[STORED DATA — start]
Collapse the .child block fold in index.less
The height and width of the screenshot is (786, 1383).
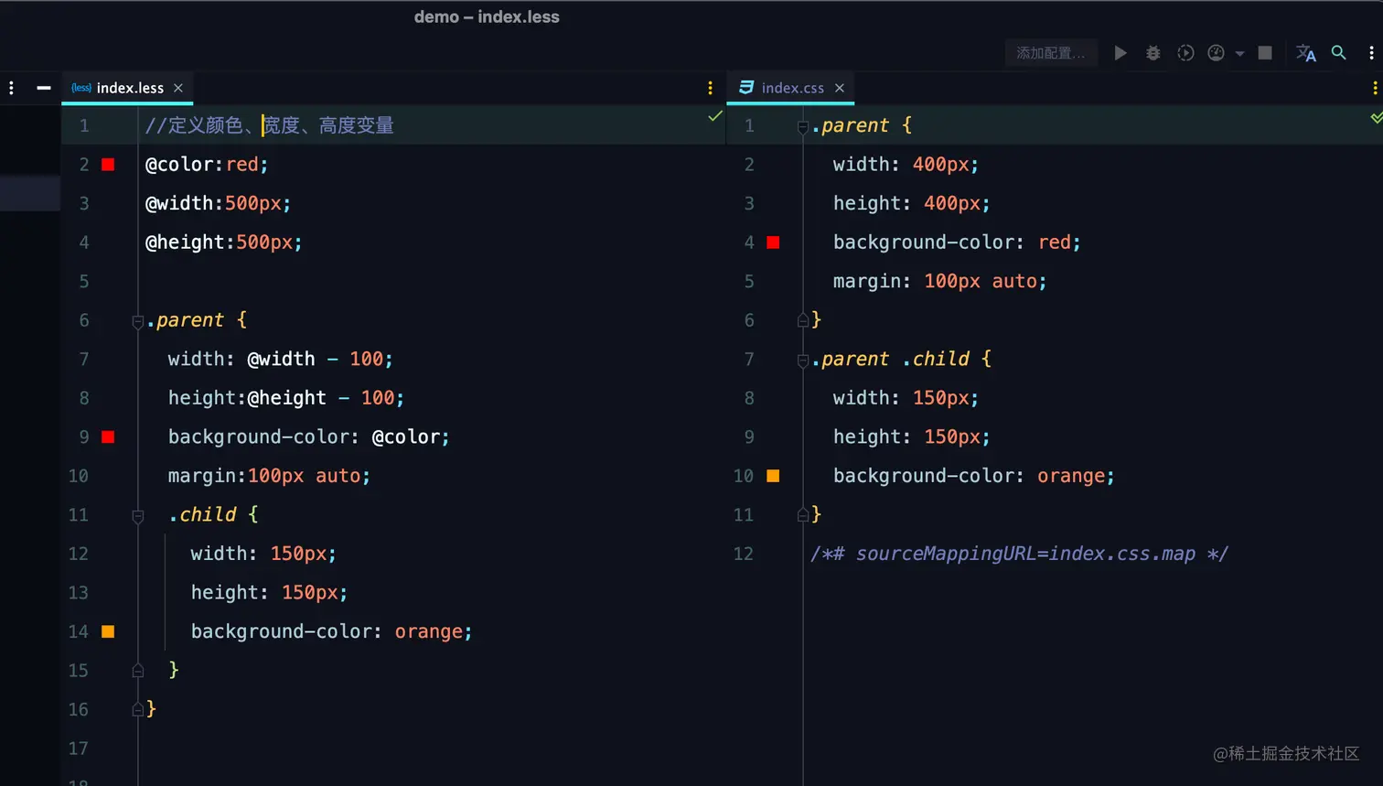coord(138,516)
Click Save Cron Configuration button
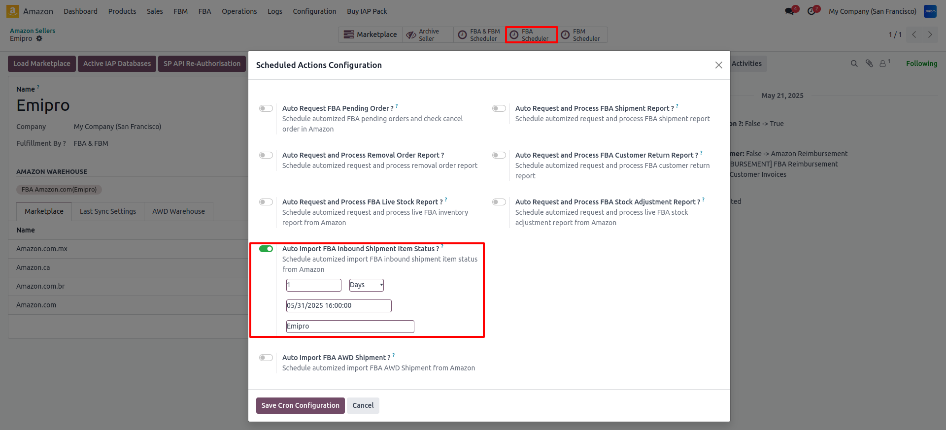946x430 pixels. pos(300,405)
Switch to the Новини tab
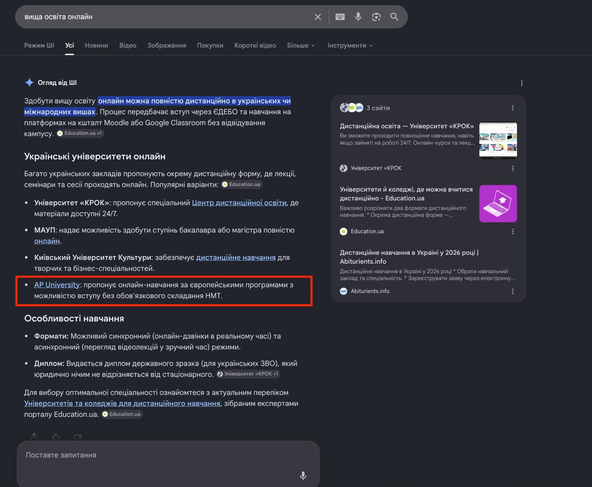Image resolution: width=592 pixels, height=487 pixels. click(x=96, y=45)
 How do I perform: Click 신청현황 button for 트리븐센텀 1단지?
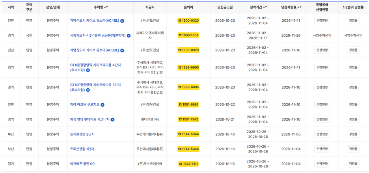[322, 149]
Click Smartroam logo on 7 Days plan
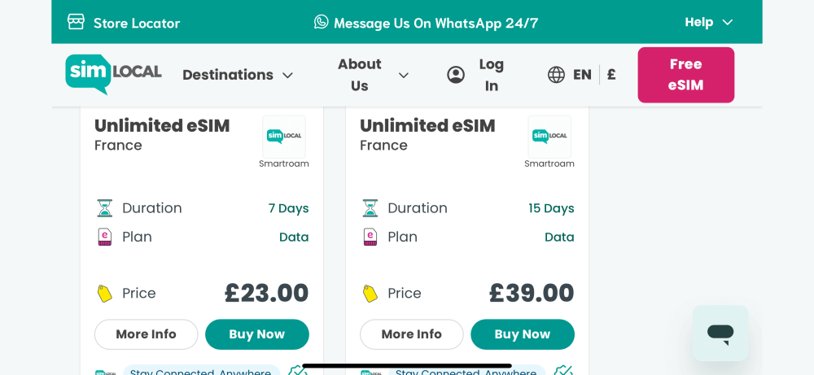Viewport: 814px width, 375px height. pos(284,137)
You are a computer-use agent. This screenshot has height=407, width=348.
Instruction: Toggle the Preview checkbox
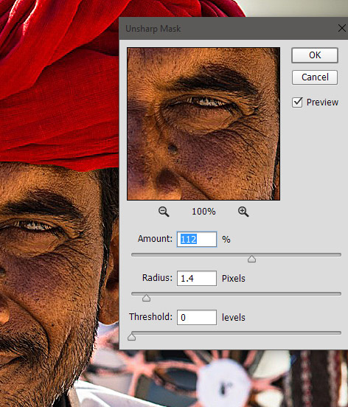(297, 102)
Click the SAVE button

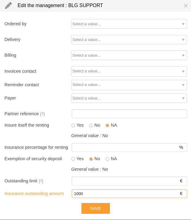[96, 208]
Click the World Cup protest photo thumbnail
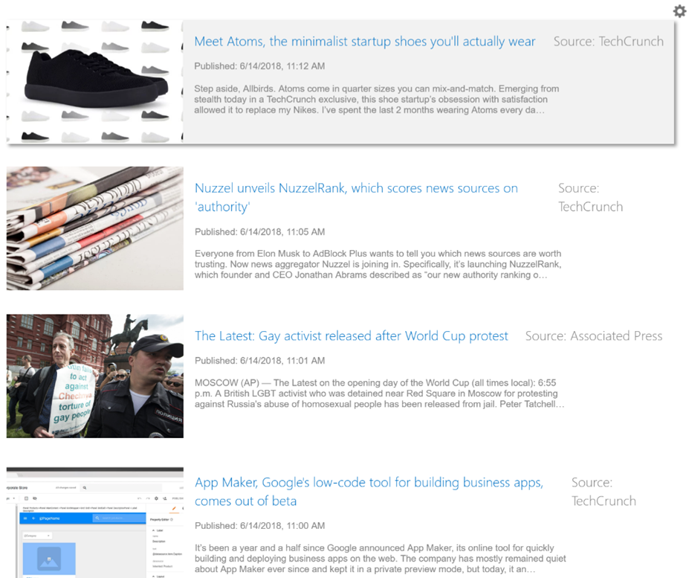 pyautogui.click(x=94, y=376)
[STORED DATA — finish]
EXERCISE ->
Once the line with "You are a computer-use" is found, output it and every line after it through the end of the listing, exactly, without pictures.

ANSWER BOX ->
You are a computer-use agent. This screenshot has height=407, width=348.
Instruction: Toggle the Preview checkbox
(297, 102)
Click the SAVE button

[96, 208]
Click the World Cup protest photo thumbnail
 pyautogui.click(x=94, y=376)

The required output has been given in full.